### Data listing
· · · · · · ·

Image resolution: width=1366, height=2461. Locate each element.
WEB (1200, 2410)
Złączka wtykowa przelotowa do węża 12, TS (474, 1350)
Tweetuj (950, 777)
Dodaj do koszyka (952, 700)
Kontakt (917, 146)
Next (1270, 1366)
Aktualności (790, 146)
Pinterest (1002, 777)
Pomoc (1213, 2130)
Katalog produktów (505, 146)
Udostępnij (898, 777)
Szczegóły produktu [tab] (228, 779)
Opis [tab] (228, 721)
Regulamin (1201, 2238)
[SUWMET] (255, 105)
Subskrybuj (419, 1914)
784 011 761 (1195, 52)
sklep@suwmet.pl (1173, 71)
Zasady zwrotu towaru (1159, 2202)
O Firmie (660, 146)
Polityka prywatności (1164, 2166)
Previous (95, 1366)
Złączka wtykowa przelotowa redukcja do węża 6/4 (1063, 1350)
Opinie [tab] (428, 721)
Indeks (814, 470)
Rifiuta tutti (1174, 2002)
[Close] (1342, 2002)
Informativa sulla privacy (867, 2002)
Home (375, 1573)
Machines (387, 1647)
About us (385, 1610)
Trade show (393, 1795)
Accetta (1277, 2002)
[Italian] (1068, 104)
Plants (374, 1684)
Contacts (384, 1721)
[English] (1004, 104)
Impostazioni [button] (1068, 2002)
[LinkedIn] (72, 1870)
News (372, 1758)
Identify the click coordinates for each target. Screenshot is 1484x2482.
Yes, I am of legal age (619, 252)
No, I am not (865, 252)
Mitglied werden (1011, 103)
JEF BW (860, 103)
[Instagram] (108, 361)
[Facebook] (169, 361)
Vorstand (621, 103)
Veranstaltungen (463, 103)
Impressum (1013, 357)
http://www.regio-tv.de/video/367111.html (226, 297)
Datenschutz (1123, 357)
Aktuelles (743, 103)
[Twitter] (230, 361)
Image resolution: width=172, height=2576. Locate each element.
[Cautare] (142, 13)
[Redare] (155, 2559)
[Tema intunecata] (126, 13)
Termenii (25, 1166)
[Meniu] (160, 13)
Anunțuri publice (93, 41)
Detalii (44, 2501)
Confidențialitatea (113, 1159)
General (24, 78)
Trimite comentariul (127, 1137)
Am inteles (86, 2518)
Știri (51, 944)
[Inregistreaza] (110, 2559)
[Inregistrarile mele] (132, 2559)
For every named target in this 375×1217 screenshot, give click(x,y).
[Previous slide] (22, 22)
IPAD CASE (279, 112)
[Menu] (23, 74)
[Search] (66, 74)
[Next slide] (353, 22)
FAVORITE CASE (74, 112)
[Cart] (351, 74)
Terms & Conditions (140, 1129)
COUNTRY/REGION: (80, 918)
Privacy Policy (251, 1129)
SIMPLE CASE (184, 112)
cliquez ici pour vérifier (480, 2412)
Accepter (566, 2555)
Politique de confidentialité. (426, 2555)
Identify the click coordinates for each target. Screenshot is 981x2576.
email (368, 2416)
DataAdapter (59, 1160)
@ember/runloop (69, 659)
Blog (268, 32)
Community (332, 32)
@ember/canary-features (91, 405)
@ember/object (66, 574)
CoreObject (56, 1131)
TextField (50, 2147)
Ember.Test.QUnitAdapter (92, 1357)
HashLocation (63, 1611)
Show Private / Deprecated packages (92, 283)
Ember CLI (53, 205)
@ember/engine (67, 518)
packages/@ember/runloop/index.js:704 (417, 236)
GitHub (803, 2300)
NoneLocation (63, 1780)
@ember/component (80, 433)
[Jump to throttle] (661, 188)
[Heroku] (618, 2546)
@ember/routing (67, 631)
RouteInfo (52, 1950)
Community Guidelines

· · · · · · ·

### Work item
Repeat every entry above exactly, leaving nothing out.

### Task solution
Image resolution: width=1366, height=2461. Locate each element.
WEB (1200, 2410)
Złączka wtykowa przelotowa do węża 12, TS (474, 1350)
Tweetuj (950, 777)
Dodaj do koszyka (952, 700)
Kontakt (917, 146)
Next (1270, 1366)
Aktualności (790, 146)
Pinterest (1002, 777)
Pomoc (1213, 2130)
Katalog produktów (505, 146)
Udostępnij (898, 777)
Szczegóły produktu [tab] (228, 779)
Opis [tab] (228, 721)
Regulamin (1201, 2238)
[SUWMET] (255, 105)
Subskrybuj (419, 1914)
784 011 761 (1195, 52)
sklep@suwmet.pl (1173, 71)
Zasady zwrotu towaru (1159, 2202)
O Firmie (660, 146)
Polityka prywatności (1164, 2166)
Previous (95, 1366)
Złączka wtykowa przelotowa redukcja do węża 6/4 (1063, 1350)
Opinie [tab] (428, 721)
Indeks (814, 470)
Rifiuta tutti (1174, 2002)
[Close] (1342, 2002)
Informativa sulla privacy (867, 2002)
Home (375, 1573)
Machines (387, 1647)
About us (385, 1610)
Trade show (393, 1795)
Accetta (1277, 2002)
[Italian] (1068, 104)
Plants (374, 1684)
Contacts (384, 1721)
[English] (1004, 104)
Impostazioni [button] (1068, 2002)
[LinkedIn] (72, 1870)
News (372, 1758)
Identify the click coordinates for each target. Screenshot is 1484x2482.
Yes, I am of legal age (619, 252)
No, I am not (865, 252)
Mitglied werden (1011, 103)
JEF BW (860, 103)
[Instagram] (108, 361)
[Facebook] (169, 361)
Vorstand (621, 103)
Veranstaltungen (463, 103)
Impressum (1013, 357)
http://www.regio-tv.de/video/367111.html (226, 297)
Datenschutz (1123, 357)
Aktuelles (743, 103)
[Twitter] (230, 361)
Image resolution: width=172, height=2576. Locate each element.
[Cautare] (142, 13)
[Redare] (155, 2559)
[Tema intunecata] (126, 13)
Termenii (25, 1166)
[Meniu] (160, 13)
Anunțuri publice (93, 41)
Detalii (44, 2501)
Confidențialitatea (113, 1159)
General (24, 78)
Trimite comentariul (127, 1137)
Am inteles (86, 2518)
Știri (51, 944)
[Inregistreaza] (110, 2559)
[Inregistrarile mele] (132, 2559)
For every named target in this 375×1217 screenshot, give click(x,y).
[Previous slide] (22, 22)
IPAD CASE (279, 112)
[Menu] (23, 74)
[Search] (66, 74)
[Next slide] (353, 22)
FAVORITE CASE (74, 112)
[Cart] (351, 74)
Terms & Conditions (140, 1129)
COUNTRY/REGION: (80, 918)
Privacy Policy (251, 1129)
SIMPLE CASE (184, 112)
cliquez ici pour vérifier (480, 2412)
Accepter (566, 2555)
Politique de confidentialité. (426, 2555)
Identify the click coordinates for each target. Screenshot is 981x2576.
email (368, 2416)
DataAdapter (59, 1160)
@ember/runloop (69, 659)
Blog (268, 32)
Community (332, 32)
@ember/canary-features (91, 405)
@ember/object (66, 574)
CoreObject (56, 1131)
TextField (50, 2147)
Ember.Test.QUnitAdapter (92, 1357)
HashLocation (63, 1611)
Show Private / Deprecated packages (92, 283)
Ember CLI (53, 205)
@ember/engine (67, 518)
packages/@ember/runloop/index.js:704 (417, 236)
GitHub (803, 2300)
NoneLocation (63, 1780)
@ember/component (80, 433)
[Jump to throttle] (661, 188)
[Heroku] (618, 2546)
@ember/routing (67, 631)
RouteInfo (52, 1950)
Community Guidelines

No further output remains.